*ABOUT THIS TASK*:
Without pictures, repeat the lines of the entries from the one containing "Task: Toggle the map panel view button" through the last, both ends included, and nothing else.

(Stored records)
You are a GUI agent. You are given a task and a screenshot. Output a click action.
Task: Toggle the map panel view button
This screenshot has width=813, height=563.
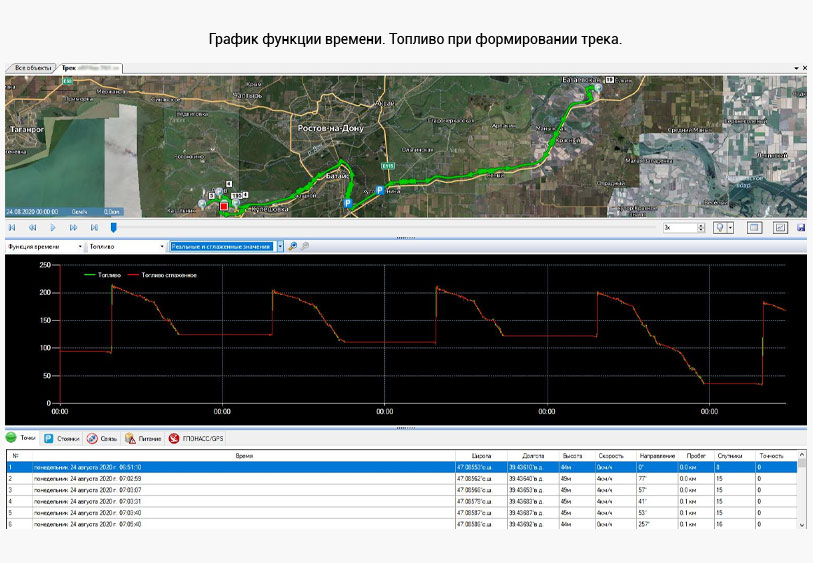[755, 228]
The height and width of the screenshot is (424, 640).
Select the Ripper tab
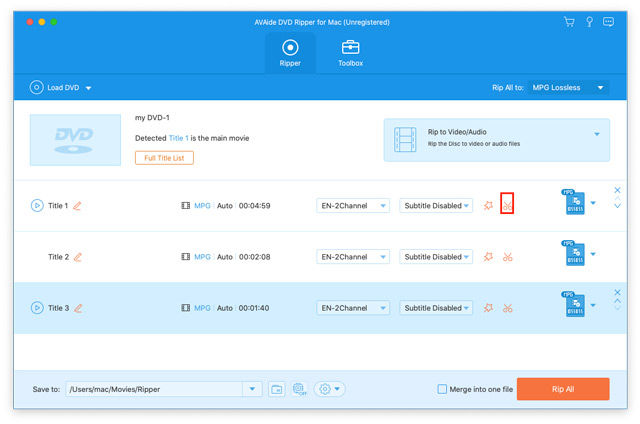[x=289, y=52]
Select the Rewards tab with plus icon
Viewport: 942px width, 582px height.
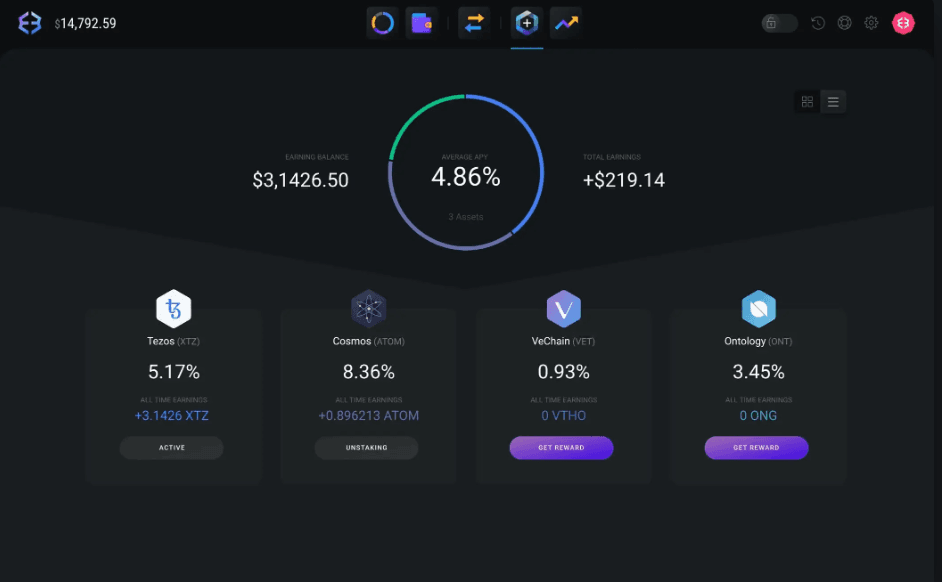527,22
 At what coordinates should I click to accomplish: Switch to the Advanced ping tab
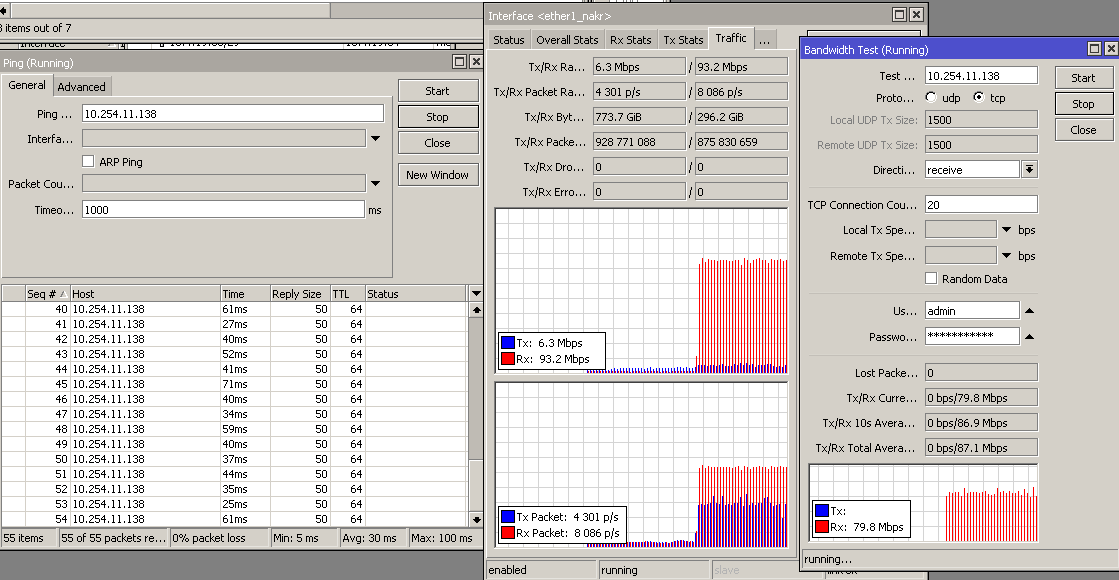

*TASK RESULT*:
Task: Toggle the map panel view button
This screenshot has width=813, height=563.
[755, 228]
The height and width of the screenshot is (424, 640).
Select the Ripper tab
[x=289, y=52]
Select the Rewards tab with plus icon
Viewport: 942px width, 582px height.
527,22
 At what coordinates should I click to accomplish: Switch to the Advanced ping tab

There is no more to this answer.